Meeting an attorney for the first time after you’ve been in a car accident can feel a little intimidating.
This is what you can expect:
1. Your initial consultation may be over the phone.
There’s nothing wrong with that approach. Many attorneys do it to save time and to make it easier on clients who are dealing with serious injuries. Some attorneys may come to your house instead, but the same information can be gathered over the phone just as easily.
2. The attorney wants to hear about the accident.
The attorney needs to get as accurate a picture as he or she can of the accident. Take your time, tell your story and do your best to answer any questions.
3. The attorney needs to hear about your injuries.
The attorney needs to hear about your injuries, where you were treated and how soon after the accident treatment started. He or she may have questions about your insurance and the insurance information that the other driver gave you. Try to have the information given to you about the other driver’s car insurance and the police report number handy.
4. Your attorney will decide whether or not to take your case.
Sometimes attorneys refuse to take a case — usually if they think they will have a hard time winning it. If so, the attorney will probably tell you why he or she thinks that the case is going to be difficult.

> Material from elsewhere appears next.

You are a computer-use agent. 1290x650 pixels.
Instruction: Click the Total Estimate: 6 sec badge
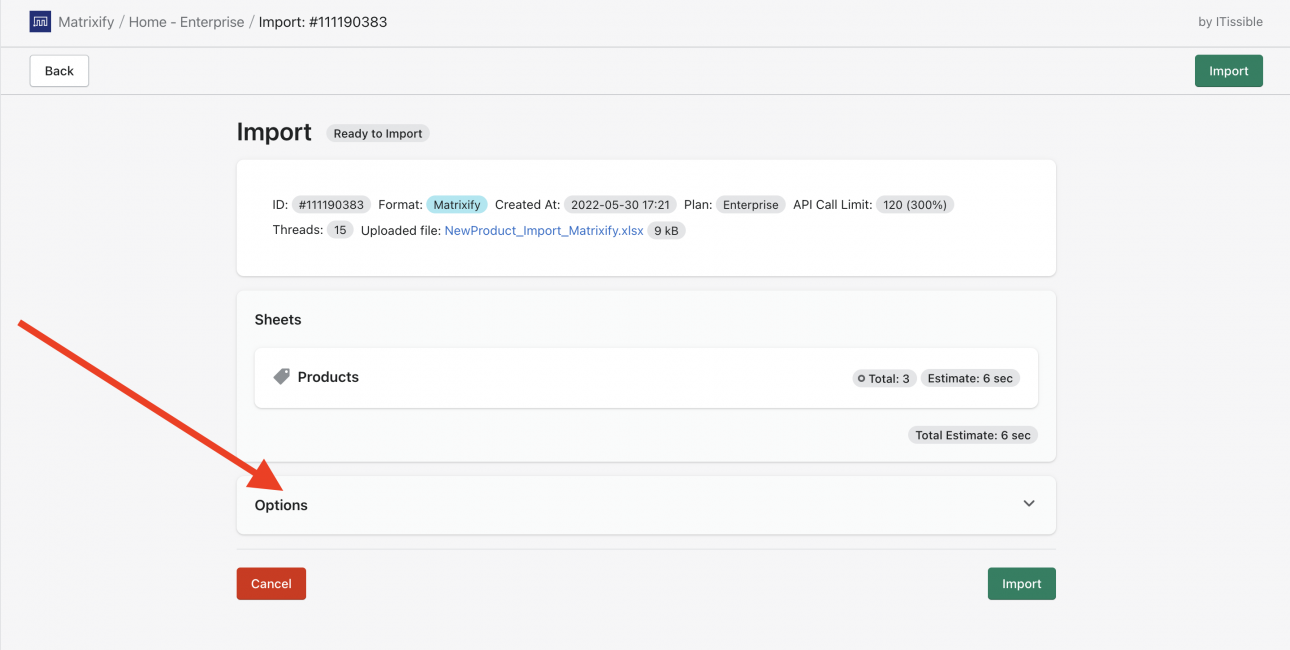(972, 434)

5. The attorney will explain his or her fee schedule.
Most car accident attorneys work on a contingency fee basis — which means that they only get paid if they are able to secure compensation for you. (That’s also why an attorney will turn down a case he or she thinks may not be winnable.) Be prepared for a little bit of sticker shock — it’s normal for a contingency fee to be 1/3 of whatever you receive in compensation.
At that point — congratulations! You’ve now hired your car accident attorney. He or she will also likely explain what happens next and the process used in his or her office for staying in touch — whether you’ll hear directly from the attorney or a paralegal most of the time. Either way, you now have a good, first-line defense against the insurance company and their adjuster — all that communication now goes through your new attorney.